## Start
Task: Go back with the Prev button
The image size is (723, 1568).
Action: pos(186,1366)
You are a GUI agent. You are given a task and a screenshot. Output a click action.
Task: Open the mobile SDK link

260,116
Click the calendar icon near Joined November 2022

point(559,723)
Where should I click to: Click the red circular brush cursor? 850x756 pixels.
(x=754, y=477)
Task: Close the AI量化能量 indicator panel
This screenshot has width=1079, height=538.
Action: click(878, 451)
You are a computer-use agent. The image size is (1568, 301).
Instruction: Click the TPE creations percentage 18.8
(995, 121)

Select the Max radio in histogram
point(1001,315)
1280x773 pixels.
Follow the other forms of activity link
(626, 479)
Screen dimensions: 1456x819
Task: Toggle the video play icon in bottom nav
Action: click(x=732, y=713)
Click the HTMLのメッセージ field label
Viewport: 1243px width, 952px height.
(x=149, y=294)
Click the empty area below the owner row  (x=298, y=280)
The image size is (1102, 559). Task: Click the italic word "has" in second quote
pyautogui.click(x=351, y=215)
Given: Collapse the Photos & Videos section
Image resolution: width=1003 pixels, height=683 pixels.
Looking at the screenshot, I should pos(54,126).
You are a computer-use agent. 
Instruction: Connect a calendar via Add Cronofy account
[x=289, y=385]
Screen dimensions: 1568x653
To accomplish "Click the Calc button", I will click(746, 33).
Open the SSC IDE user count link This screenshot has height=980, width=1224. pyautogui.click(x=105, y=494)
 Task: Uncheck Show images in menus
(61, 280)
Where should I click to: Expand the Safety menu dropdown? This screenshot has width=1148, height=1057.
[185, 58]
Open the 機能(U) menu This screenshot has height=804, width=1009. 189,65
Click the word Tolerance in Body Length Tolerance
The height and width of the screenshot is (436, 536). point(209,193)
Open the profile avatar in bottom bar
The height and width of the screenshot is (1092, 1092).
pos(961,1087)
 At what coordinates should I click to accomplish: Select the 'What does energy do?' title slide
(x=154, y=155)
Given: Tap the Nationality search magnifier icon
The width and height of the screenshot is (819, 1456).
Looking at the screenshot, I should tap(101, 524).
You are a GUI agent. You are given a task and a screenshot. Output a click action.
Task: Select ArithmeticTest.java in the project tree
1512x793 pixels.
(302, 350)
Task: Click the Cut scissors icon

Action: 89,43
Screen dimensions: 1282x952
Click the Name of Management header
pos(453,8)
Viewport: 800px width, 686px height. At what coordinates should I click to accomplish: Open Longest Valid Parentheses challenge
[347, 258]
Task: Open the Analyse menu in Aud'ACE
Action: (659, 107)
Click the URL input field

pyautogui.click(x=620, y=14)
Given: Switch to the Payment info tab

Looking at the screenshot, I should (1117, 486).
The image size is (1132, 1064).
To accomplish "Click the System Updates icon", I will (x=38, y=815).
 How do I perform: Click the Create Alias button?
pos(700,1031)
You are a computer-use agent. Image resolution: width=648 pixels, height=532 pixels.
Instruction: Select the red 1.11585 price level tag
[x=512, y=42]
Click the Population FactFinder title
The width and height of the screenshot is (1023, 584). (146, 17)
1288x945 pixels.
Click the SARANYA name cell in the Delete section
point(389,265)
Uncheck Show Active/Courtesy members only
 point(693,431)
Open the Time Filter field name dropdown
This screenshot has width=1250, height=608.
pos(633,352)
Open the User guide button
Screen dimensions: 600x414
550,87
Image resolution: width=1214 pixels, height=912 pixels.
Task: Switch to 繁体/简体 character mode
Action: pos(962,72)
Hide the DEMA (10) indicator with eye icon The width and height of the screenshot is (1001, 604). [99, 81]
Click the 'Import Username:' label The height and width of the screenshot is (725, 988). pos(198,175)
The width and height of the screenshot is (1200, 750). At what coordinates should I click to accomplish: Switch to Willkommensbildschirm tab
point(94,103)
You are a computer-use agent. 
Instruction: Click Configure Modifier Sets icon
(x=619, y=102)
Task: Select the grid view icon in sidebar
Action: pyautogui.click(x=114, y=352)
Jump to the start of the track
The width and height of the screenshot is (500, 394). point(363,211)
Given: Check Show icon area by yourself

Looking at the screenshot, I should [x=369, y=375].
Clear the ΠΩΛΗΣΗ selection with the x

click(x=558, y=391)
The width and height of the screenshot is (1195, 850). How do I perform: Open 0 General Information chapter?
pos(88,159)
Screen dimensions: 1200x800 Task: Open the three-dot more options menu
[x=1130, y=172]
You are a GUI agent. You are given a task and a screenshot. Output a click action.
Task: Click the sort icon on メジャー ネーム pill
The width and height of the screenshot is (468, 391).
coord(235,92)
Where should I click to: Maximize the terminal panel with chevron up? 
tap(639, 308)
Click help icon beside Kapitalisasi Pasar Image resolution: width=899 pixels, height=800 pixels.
## End
- _EXERCISE DIRECTIONS_
Rewrite the material above as a numbered list, leaving out the blank lines.

- _EXERCISE ANSWER_
1. Task: Go back with the Prev button
2. The image size is (723, 1568).
3. Action: pos(186,1366)
4. You are a GUI agent. You are given a task and a screenshot. Output a click action.
5. Task: Open the mobile SDK link
6. 260,116
7. Click the calendar icon near Joined November 2022
8. point(559,723)
9. Where should I click to: Click the red circular brush cursor? 850x756 pixels.
10. (x=754, y=477)
11. Task: Close the AI量化能量 indicator panel
12. This screenshot has width=1079, height=538.
13. Action: click(878, 451)
14. You are a computer-use agent. The image size is (1568, 301).
15. Instruction: Click the TPE creations percentage 18.8
16. (995, 121)
17. Select the Max radio in histogram
18. point(1001,315)
19. 1280x773 pixels.
20. Follow the other forms of activity link
21. (626, 479)
22. Screen dimensions: 1456x819
23. Task: Toggle the video play icon in bottom nav
24. Action: click(x=732, y=713)
25. Click the HTMLのメッセージ field label
26. Viewport: 1243px width, 952px height.
27. (x=149, y=294)
28. Click the empty area below the owner row  (x=298, y=280)
29. The image size is (1102, 559). Task: Click the italic word "has" in second quote
30. pyautogui.click(x=351, y=215)
31. Given: Collapse the Photos & Videos section
32. Image resolution: width=1003 pixels, height=683 pixels.
33. Looking at the screenshot, I should pos(54,126).
34. You are a computer-use agent. 
35. Instruction: Connect a calendar via Add Cronofy account
36. [x=289, y=385]
37. Screen dimensions: 1568x653
38. To accomplish "Click the Calc button", I will click(746, 33).
39. Open the SSC IDE user count link This screenshot has height=980, width=1224. pyautogui.click(x=105, y=494)
40.  Task: Uncheck Show images in menus
41. (61, 280)
42. Where should I click to: Expand the Safety menu dropdown? This screenshot has width=1148, height=1057.
43. [185, 58]
44. Open the 機能(U) menu This screenshot has height=804, width=1009. 189,65
45. Click the word Tolerance in Body Length Tolerance
46. The height and width of the screenshot is (436, 536). point(209,193)
47. Open the profile avatar in bottom bar
48. The height and width of the screenshot is (1092, 1092).
49. pos(961,1087)
50.  At what coordinates should I click to accomplish: Select the 'What does energy do?' title slide
51. (x=154, y=155)
52. Given: Tap the Nationality search magnifier icon
53. The width and height of the screenshot is (819, 1456).
54. Looking at the screenshot, I should tap(101, 524).
55. You are a GUI agent. You are given a task and a screenshot. Output a click action.
56. Task: Select ArithmeticTest.java in the project tree
57. 1512x793 pixels.
58. (302, 350)
59. Task: Click the Cut scissors icon
60. Action: 89,43
61. Screen dimensions: 1282x952
62. Click the Name of Management header
63. pos(453,8)
64. Viewport: 800px width, 686px height. At what coordinates should I click to accomplish: Open Longest Valid Parentheses challenge
65. [347, 258]
66. Task: Open the Analyse menu in Aud'ACE
67. Action: (659, 107)
68. Click the URL input field
69. pyautogui.click(x=620, y=14)
70. Given: Switch to the Payment info tab
71. Looking at the screenshot, I should (1117, 486).
72. The image size is (1132, 1064).
73. To accomplish "Click the System Updates icon", I will (x=38, y=815).
74.  How do I perform: Click the Create Alias button?
75. pos(700,1031)
76. You are a computer-use agent. Image resolution: width=648 pixels, height=532 pixels.
77. Instruction: Select the red 1.11585 price level tag
78. [x=512, y=42]
79. Click the Population FactFinder title
80. The width and height of the screenshot is (1023, 584). (146, 17)
81. 1288x945 pixels.
82. Click the SARANYA name cell in the Delete section
83. point(389,265)
84. Uncheck Show Active/Courtesy members only
85.  point(693,431)
86. Open the Time Filter field name dropdown
87. This screenshot has width=1250, height=608.
88. pos(633,352)
89. Open the User guide button
90. Screen dimensions: 600x414
91. 550,87
92. Image resolution: width=1214 pixels, height=912 pixels.
93. Task: Switch to 繁体/简体 character mode
94. Action: pos(962,72)
95. Hide the DEMA (10) indicator with eye icon The width and height of the screenshot is (1001, 604). [99, 81]
96. Click the 'Import Username:' label The height and width of the screenshot is (725, 988). pos(198,175)
97. The width and height of the screenshot is (1200, 750). At what coordinates should I click to accomplish: Switch to Willkommensbildschirm tab
98. point(94,103)
99. You are a computer-use agent. 
100. Instruction: Click Configure Modifier Sets icon
101. (x=619, y=102)
102. Task: Select the grid view icon in sidebar
103. Action: pyautogui.click(x=114, y=352)
104. Jump to the start of the track
105. The width and height of the screenshot is (500, 394). point(363,211)
106. Given: Check Show icon area by yourself
107. Looking at the screenshot, I should [x=369, y=375].
108. Clear the ΠΩΛΗΣΗ selection with the x
109. click(x=558, y=391)
110. The width and height of the screenshot is (1195, 850). How do I perform: Open 0 General Information chapter?
111. pos(88,159)
112. Screen dimensions: 1200x800 Task: Open the three-dot more options menu
113. [x=1130, y=172]
114. You are a GUI agent. You are given a task and a screenshot. Output a click action.
115. Task: Click the sort icon on メジャー ネーム pill
116. The width and height of the screenshot is (468, 391).
117. coord(235,92)
118. Where should I click to: Maximize the terminal panel with chevron up? 
119. tap(639, 308)
120. Click help icon beside Kapitalisasi Pasar Image resolution: width=899 pixels, height=800 pixels.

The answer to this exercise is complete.